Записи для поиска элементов
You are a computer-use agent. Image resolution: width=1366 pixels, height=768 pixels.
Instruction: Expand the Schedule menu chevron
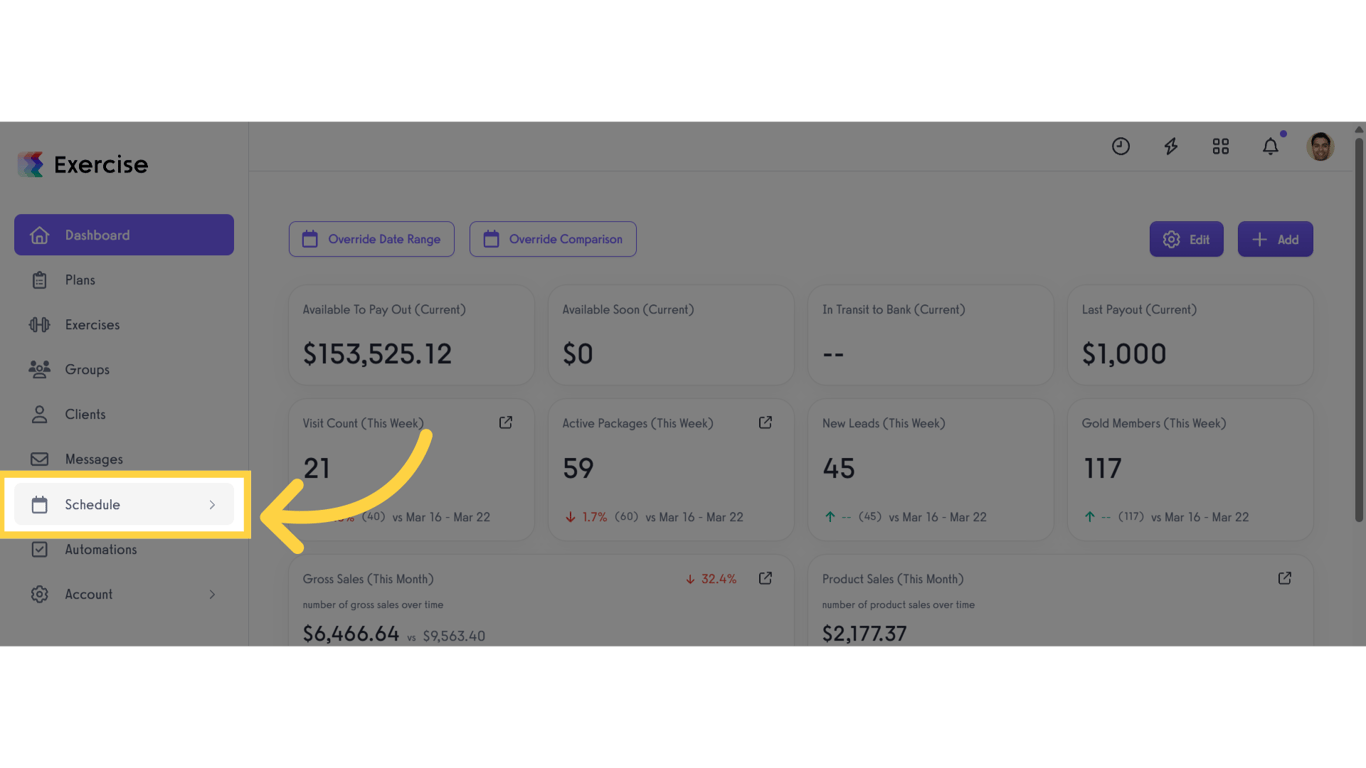click(212, 505)
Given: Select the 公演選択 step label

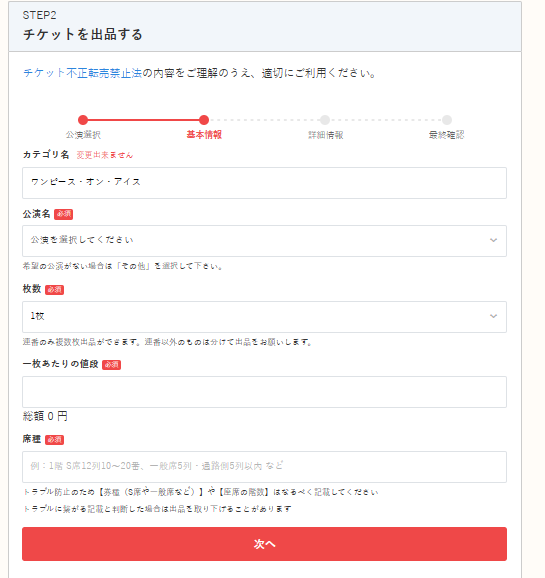Looking at the screenshot, I should pos(83,135).
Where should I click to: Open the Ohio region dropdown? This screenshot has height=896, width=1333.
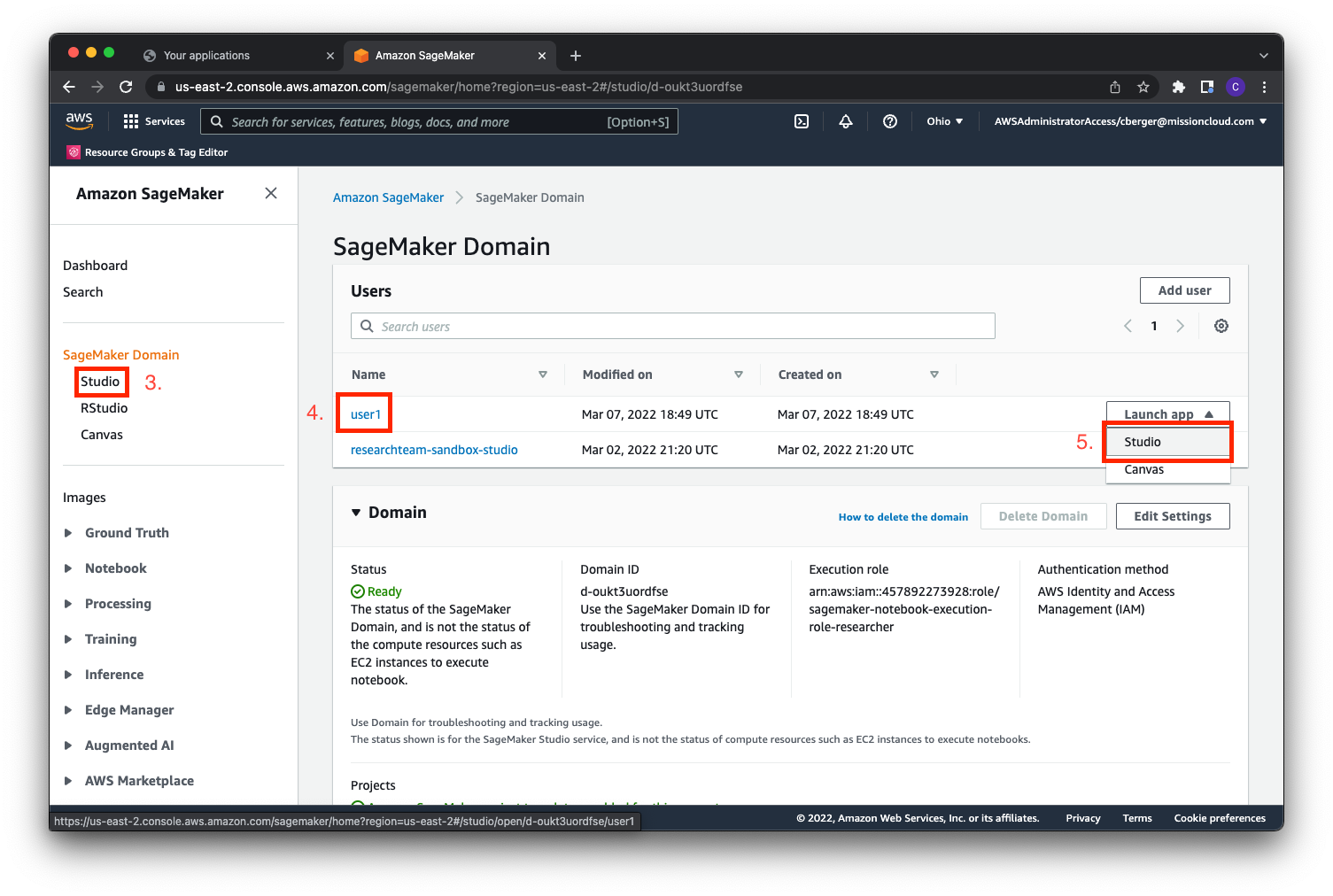(944, 121)
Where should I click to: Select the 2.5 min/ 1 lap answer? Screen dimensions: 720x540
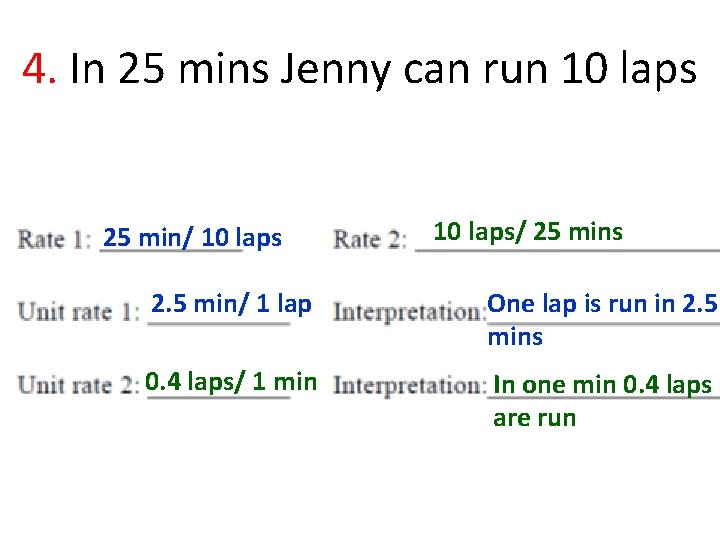231,304
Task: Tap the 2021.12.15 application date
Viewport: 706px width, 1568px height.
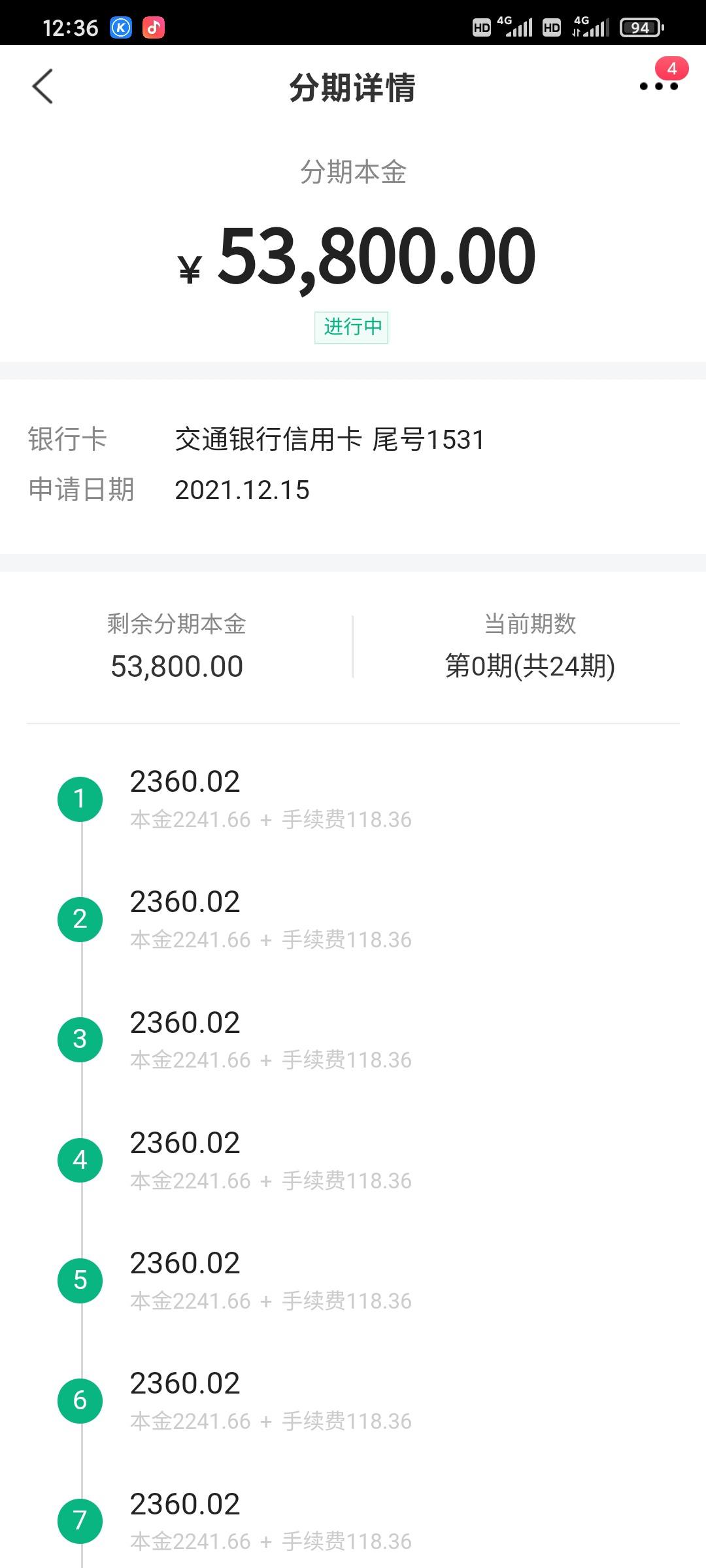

=== Ваше задание ===
Верните без изменений строки записей от строки с "Given: Select the 公演選択 step label" до самого конца записей, включая обе границы. Картинки в ответ не включайте.

=== Ответ на задание ===
Given: Select the 公演選択 step label

Looking at the screenshot, I should pos(83,135).
Where should I click to: Open the Ohio region dropdown? This screenshot has height=896, width=1333.
(944, 121)
Where should I click to: Select the 2.5 min/ 1 lap answer? Screen dimensions: 720x540
231,304
Task: Tap the 2021.12.15 application date
Viewport: 706px width, 1568px height.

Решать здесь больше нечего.